The Angora rabbit's feed requirements follow the cycle of collection (every 3 months) and hair regrowth. Requirements increase after depilation as the animal is then hairless and energy losses by radiation are very great. By the second month the animal is again well covered, but this is when the hair grows fastest so the ration must of course remain adequate. In the third month, requirements decrease because the hair grows more slowly and, as collection time approaches, starts to fall. Daily rations need to be adjusted carefully to these variable requirements.
It is now the practice to give 190-210 g per day of dry matter during the first month, 170-180 g during the second month and 140-150 g during the third month.

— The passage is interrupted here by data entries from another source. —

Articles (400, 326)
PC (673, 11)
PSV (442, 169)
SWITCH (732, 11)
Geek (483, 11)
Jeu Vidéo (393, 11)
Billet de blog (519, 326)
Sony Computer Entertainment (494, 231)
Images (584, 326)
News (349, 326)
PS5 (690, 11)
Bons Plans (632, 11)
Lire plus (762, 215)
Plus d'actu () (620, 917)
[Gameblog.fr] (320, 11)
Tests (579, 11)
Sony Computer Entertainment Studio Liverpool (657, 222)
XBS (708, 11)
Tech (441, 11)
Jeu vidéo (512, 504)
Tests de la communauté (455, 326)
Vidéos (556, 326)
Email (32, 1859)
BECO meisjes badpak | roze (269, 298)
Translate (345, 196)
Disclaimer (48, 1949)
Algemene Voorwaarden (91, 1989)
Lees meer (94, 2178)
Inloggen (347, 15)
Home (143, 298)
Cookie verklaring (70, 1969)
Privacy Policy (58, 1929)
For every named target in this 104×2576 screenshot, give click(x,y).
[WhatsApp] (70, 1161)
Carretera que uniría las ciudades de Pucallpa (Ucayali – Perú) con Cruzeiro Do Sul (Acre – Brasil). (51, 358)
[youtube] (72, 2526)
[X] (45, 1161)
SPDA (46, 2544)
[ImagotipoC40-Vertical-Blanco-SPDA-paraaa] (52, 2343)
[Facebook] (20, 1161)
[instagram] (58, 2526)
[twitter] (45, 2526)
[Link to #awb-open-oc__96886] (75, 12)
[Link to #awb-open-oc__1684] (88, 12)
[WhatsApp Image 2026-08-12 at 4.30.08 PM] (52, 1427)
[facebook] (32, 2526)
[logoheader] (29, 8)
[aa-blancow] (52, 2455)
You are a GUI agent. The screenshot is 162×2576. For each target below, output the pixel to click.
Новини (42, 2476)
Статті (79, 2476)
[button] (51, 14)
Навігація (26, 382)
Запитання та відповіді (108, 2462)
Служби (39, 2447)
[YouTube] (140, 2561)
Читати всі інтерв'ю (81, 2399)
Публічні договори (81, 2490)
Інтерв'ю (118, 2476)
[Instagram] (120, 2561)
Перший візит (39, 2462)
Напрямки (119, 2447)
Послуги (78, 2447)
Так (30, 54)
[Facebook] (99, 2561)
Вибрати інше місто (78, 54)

If really necessary, in the 4 weeks after depilation a rabbit could be fed ad lib., but after this it must be rationed daily. It is also recommended that the rabbits not be fed 1 day a week so the stomach can empty, preventing or at least diminishing the risk of hair balls from self-grooming. The hair forms very hard balls (trichobezoars) which obstruct the pylorus and usually cause the animal's death.
The collection of the animals' hair poses problems of heat regulation for them. Just before collection the rabbit has an insulating mantle 6-10 cm thick, but after it is quite bare. The rabbits must therefore be kept at a temperature between 10 and 25°C (30°C at most). Most losses of adult Angoras occur during the days following hair collection as the animals then have problems maintaining thermal balance. They become particularly sensitive to respiratory germs (pasteurella, coryza, etc). The breeder must therefore be constantly on the alert regarding their general hygiene (frequent litter renewal, cleaning, disinfecting). Having to replace working females with young does lowers average production levels because first year Angora output is appreciably lower. Even more important, dirty hair is virtually worthless.
THE ANGORA IN DEVELOPING COUNTRIES
A point to be considered very carefully is that Angora rabbit production is labour intensive and also requires great expertise. The slightest mistake can mean the loss of productive adults-the animals have to be over a year old to return a profit. Carelessness downgrades the product (dirty hair, bad cutting, felting, poor sorting).
Above all, not all climates are suitable: excessive heat and intense light (albinos) are very bad elements. In cold countries the solution is to use buildings that shelter the animals against the rigours of the winter. Housing should in any case provide Angoras with a clean, hygienic environment, and this is not possible everywhere. Feed is also costly, unless a producer is content to provide a meagre feed which will keep the animal alive but will halve hair production.
Angoras can be raised for both hair and meat. A considerable reduction in the hair yield will result. German breeders use this system, but production techniques are very strictly adhered to. Chinese breeders probably also produce Angora hair from dual-purpose animals slaughtered relatively young for meat.
A last point to remember, and probably the most important: Angora hair prices fluctuate according to fashion, with a cycle of 3 to 5 years. In 1971 many units disappeared in France because Angora hair dropped to US$10 a kg, compared with $20 in 1965 (it was $50 in 1981). The world market is so small that any considerable increase in output would cause a price slump.